The increasing capacitor demand from the automotive sector is a response to the use of AI in various functions, including: 

• Advanced Driver Assistance Systems (ADAS) - The ability of a car to analyze the surrounding environment and support the driver with lane assistance, adaptive cruise control, hazard perception, and steering. This integrates a number of modern technologies: cameras, radar sensors, and Light Detection and Ranging (LIDAR). 
• Vehicle-to-vehicle (V2V) - A wireless exchange of data between cars, in real-time, which is currently being developed and implemented to allow vehicles to communicate to improve road safety and traffic efficiency. 
• Vehicle-to-everything (V2X) - Building on connectivity, companies are working with digital innovators to develop solutions that allow data sharing between cars and the surrounding infrastructure. 

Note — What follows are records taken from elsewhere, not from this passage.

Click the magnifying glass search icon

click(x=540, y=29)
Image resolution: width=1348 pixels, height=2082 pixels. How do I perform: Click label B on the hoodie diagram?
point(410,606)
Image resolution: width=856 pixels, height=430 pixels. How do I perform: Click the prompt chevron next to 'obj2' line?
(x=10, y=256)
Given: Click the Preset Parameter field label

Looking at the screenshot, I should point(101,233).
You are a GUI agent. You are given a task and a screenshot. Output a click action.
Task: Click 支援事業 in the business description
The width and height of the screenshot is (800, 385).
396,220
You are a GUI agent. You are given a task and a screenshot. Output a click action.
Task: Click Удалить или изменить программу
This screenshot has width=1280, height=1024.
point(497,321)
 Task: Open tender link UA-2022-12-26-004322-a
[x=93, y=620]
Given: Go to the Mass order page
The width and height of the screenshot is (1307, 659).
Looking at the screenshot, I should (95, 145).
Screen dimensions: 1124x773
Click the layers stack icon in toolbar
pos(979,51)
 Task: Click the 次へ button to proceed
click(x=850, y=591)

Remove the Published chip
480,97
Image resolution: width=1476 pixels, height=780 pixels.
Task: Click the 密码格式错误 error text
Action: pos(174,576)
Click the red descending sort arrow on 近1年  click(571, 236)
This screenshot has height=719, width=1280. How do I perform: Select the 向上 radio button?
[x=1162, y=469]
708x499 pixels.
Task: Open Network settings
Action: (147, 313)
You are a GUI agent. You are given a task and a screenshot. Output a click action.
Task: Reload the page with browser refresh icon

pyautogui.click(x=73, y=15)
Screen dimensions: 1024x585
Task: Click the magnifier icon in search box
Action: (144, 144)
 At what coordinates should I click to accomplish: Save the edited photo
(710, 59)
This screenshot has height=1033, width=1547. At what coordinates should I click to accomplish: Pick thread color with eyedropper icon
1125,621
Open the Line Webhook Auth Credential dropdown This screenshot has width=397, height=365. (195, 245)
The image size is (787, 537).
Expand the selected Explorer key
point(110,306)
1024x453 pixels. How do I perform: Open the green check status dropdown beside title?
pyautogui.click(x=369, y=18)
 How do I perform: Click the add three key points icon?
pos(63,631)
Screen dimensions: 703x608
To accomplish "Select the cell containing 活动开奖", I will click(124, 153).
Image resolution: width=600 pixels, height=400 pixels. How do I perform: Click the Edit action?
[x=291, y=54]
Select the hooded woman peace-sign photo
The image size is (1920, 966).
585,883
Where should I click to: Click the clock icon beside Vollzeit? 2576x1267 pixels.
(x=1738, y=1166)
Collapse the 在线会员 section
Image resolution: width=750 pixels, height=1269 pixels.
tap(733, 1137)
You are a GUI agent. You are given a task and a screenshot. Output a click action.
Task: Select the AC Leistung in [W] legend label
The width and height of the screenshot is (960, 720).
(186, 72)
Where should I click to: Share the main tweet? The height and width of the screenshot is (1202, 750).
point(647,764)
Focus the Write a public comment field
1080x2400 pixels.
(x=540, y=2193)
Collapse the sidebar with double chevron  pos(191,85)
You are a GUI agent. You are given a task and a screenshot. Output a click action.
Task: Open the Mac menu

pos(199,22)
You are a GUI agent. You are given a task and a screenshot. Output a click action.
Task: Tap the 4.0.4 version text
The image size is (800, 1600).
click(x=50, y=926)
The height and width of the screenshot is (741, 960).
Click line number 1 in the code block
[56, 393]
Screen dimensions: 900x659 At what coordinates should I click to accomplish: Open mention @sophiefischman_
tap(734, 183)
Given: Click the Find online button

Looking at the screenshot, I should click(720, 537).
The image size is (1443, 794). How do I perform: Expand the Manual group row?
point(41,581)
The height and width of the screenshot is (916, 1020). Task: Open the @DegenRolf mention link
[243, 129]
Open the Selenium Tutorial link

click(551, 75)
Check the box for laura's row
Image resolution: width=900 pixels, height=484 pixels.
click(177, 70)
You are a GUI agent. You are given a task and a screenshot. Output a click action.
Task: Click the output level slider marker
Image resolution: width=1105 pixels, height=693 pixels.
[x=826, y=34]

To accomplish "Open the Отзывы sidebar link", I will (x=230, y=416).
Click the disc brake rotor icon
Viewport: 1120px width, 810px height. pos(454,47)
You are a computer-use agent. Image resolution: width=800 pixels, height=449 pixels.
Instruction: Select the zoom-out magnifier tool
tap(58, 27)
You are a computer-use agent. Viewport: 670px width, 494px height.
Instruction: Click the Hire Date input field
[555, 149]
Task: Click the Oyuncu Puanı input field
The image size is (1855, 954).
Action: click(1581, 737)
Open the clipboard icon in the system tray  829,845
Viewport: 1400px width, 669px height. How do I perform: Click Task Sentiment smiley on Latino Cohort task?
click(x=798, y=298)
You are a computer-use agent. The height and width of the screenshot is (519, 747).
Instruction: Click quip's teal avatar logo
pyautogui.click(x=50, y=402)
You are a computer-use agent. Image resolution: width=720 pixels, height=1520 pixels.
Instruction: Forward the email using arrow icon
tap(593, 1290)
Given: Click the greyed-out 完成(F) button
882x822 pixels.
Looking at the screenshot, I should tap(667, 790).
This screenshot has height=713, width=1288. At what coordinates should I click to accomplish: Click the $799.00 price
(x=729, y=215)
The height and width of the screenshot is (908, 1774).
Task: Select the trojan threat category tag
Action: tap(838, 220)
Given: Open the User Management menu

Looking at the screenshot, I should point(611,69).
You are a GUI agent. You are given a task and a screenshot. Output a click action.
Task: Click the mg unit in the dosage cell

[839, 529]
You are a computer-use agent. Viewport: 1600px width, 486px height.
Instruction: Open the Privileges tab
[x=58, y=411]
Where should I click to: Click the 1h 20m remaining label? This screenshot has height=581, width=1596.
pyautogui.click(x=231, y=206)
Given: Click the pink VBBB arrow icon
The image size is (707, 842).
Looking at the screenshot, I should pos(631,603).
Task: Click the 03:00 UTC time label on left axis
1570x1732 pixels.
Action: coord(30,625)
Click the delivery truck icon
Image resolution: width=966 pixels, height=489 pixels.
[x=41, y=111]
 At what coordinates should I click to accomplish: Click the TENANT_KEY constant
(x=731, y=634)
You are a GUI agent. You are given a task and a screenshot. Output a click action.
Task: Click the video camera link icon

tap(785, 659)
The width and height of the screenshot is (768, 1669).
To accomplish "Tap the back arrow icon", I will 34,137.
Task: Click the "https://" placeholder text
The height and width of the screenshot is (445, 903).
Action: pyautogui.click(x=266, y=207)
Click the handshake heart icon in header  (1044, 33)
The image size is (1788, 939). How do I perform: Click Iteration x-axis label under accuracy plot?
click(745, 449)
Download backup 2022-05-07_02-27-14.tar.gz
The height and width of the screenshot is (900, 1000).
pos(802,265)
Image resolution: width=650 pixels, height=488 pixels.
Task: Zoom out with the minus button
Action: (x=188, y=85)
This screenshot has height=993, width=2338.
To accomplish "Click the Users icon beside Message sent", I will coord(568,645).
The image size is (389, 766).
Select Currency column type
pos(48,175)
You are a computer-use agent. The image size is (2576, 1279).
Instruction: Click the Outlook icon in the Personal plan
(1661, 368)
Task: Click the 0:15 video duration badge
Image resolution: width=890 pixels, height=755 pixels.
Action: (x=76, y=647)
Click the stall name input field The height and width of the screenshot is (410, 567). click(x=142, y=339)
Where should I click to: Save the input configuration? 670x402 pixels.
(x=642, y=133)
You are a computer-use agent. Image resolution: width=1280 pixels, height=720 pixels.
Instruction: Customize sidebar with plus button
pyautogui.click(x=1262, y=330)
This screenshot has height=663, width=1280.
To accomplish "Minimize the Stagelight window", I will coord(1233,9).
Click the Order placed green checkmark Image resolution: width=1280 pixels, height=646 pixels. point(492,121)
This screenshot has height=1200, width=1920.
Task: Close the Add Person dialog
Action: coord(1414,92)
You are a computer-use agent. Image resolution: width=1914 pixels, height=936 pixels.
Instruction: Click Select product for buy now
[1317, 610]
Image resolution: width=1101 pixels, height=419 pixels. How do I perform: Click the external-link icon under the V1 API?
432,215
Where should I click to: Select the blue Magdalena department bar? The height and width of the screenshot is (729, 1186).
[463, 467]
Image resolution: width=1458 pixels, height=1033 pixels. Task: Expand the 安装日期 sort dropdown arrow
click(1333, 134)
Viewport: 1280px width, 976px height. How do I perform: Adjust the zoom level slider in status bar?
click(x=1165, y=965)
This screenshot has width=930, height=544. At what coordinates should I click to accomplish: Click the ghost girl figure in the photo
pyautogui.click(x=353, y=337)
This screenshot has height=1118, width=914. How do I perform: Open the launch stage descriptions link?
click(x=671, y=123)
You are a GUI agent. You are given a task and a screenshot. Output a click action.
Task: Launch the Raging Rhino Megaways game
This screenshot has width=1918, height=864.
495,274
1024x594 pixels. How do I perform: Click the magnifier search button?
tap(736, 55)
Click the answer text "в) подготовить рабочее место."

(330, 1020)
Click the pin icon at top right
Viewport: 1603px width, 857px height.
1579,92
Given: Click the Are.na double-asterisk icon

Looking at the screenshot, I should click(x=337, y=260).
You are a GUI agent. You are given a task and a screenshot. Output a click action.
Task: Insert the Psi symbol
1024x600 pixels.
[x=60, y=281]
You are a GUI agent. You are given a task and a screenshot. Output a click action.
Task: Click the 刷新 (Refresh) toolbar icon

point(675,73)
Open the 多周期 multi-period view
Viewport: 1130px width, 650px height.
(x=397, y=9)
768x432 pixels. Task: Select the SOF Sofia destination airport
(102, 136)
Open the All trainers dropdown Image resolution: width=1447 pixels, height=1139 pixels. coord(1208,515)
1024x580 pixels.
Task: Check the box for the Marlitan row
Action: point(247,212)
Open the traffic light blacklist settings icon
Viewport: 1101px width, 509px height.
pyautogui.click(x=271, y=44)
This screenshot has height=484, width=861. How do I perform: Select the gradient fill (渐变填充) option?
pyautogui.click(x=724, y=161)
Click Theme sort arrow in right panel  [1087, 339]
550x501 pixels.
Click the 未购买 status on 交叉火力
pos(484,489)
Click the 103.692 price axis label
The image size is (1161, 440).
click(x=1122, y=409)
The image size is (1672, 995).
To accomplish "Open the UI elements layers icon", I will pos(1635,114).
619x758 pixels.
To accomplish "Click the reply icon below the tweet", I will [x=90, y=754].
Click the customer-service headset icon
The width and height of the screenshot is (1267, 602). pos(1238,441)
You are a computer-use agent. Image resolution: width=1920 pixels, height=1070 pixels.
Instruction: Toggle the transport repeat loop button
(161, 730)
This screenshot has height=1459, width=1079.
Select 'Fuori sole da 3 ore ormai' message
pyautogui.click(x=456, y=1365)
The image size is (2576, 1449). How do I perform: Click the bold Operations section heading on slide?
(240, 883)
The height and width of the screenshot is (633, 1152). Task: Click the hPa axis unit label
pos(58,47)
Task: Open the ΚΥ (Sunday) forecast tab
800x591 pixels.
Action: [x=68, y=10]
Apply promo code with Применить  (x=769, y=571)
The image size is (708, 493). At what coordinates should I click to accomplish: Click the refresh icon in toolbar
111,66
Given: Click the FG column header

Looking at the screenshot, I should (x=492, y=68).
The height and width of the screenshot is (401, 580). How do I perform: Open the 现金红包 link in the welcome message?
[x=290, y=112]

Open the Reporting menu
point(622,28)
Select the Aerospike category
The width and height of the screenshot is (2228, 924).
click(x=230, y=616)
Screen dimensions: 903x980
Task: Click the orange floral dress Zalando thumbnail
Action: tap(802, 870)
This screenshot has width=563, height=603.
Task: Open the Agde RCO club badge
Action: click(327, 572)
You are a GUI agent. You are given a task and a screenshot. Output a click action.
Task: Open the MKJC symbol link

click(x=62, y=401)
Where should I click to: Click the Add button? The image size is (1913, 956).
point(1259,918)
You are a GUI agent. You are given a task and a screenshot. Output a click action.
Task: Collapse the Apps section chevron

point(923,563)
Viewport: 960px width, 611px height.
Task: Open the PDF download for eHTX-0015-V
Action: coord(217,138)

AI and ML are essential for enabling these functions, which is why, inevitably, car companies are equally invested in the state of the capacitor supply chain—as the capacitor provides adequate energy transfer capabilities to open the floor for more advanced systems. 

In 2024, the MLCC market size will grow to US$2.94 billion with a forecasted increase (supported by trends from 2017 onwards) to US$15.36 billion in 2029. Developments in ADAS technology influenced a projected CAGR of 39.26% for Class 2 dielectric capacitors due to their energy efficiency and stability.

In order to balance EV range (distance) while powering smart technologies, battery makers and car marques demand capacitors in large quantities, but also quality parts that can withstand faster charging and discharging of electricity.

Is the Capacitor Supply Chain at Risk?

Manufacturers are looking to steady the balance between the supply and demand of capacitors, which is swayed towards the latter as a result of AI advances and the world’s most impactful shift in automotive technology. The supply of parts is hindered by many of the usual challenges—one of the most prominent being a materials shortage.

Further, MLCC manufacturers currently operate at a reduced capacity as low as 50%, which also impacts industries beyond automotive. For example, telecommunications is a critical sector forming a base for services like V2X. Not only do industries need capacitors to build their products, but also to allow partnering industries to develop the infrastructure and communications networks required to enable the highest degrees of AI functionality. 

Alongside these developing sectors, the demand for capacitors aligns with the need to reduce energy consumption in high-power scenarios. As countries seek out new ways to implement digital technologies into everyday life and commercial functions, the capacitor is a critical component for lean energy consumption in the process. 

Overarching Goal: Energy Efficiency and Technical Performance

The global climate and innovation have reached an inflection point, which is driving vast changes in automotive and increasing the use of AI. Proper energy management is key to integrating incredibly powerful hardware and software.

While these evolving digital aids offer societal and environmental benefits, their power demands make energy consumption a core principle in their development. This will increase demand for progressive capacitors to boost performance while reducing energy use and costs. 

Industries are also adopting AI for commercial benefits, cost reduction being one area. For consumers, energy performance could also influence their take-up of EVs, guided by manufacturers as they balance AI features with affordability.